TASKS
1. Read the post about a scared patient waking up from surgery. Decide whether each statement below agrees with it, answering yes or no and quoting the words that settle it.
(a) The writer has been through major surgery.
(b) The writer first met the patient in clinic the week before.
(c) The writer stayed by the patient's bed for an hour.
2. Using the post about a scared patient waking up from surgery, answer these questions.
(a) What kind of surgery was the patient having?
(b) Whom did the writer track down to come reassure the patient?
(c) Who told the writer they weren't acting like a surgeon?
3. Write the next paragraph of the post about a scared patient waking up from surgery, picking up right after its final sentence.

GIVEN PASSAGE
Start of Block

My crying/scared patients...

Waking up from surgery can be scary. I have never had major surgery but I imagine that waking up in an unfamiliar room with what seems like a million people staring at you musts be a little unsettling. Today my patient woke up and she looked scared. I met her last week in clinic when I did her H&P and I had talked to her before the surgery so she knew that I would be present in the OR. She was having an elective surgery and the complication rate is low. She did well during surgery but it was slightly more difficult that anticipated and so her lengthened surgery status earned her an overnight admission. I held her hand as she woke up and her eyes told me she was scared. I went with her to recovery and told her that we would be keeping her overnight for observation. Or maybe the nurse mentioned this to her, but in any case I had to explain it to her. She didn't want to let go of my hand so I offered to stay. For half an hour I stayed by her bed and answered questions about her surgery. I tried to reassure her and I offered the only thing I could think of my time and my self. Eventually I tracked down the attending to come reassure her and I continued to check on her throughout the day. She will be fine. I was told by a resident that I wasn't acting like a surgeon. But you know- I am okay with that.

End of Block

DATA BLOCK

Start of Block

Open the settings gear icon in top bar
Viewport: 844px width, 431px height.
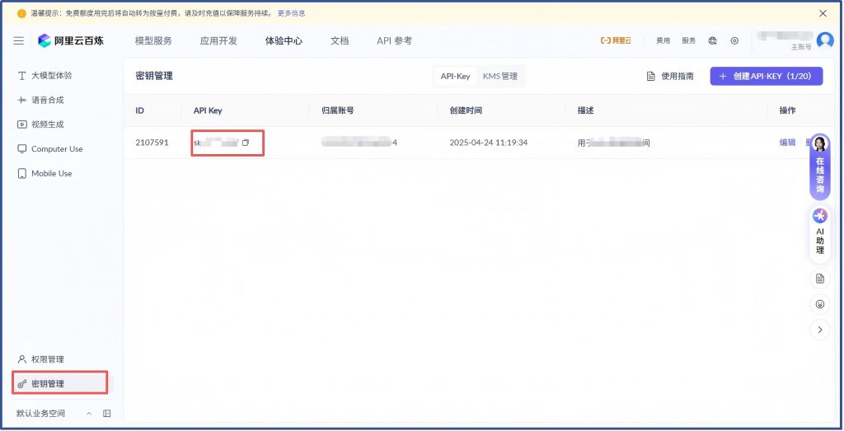(734, 41)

End of Block

ANSWERS GIVEN
1.
(a) No: "I have never had major surgery"
(b) Yes: "I met her last week in clinic when I did her H&P"
(c) No: "For half an hour I stayed by her bed"

2.
(a) An elective surgery
(b) The attending
(c) A resident

3.
Being newly diagnosed with cancer. Being alone in the the hospital over a Holiday weekend. Being in pain. These are depressing things. So understandably my patient was minutes from tears when I entered her room this morning. She felt forgotten about. A simple procedure and biopsy of her mass were put on hold over the long weekend. As she talked and cried I offered her a tissue and she said they were bigger and softer the the hospital issued ones. She most likely has terminal cancer (and she knows this) and yet she thanked me for giving her a kleenex and listening to her. As a medical student I don't have much power, I can't make decisions and my knowledge of actual important medical information is tiny. But I can provide kleenex, hold a hand and lend an ear. Maybe these aren't behaviors of surgeons but they sure make me feel like I'm doing something.

Today was one of the most fulfilling days I've had in surgery. I went to the OR but it wasn't what I did in the OR that I am reflecting upon, it is all of the stuff I did beforehand and afterwards. Patients by their very nature are going to be scared, anxious, neglected. Isn't it our job as physicians to notice this and do our best to help them cry, accept and move on? Isn't it our job to comfort them?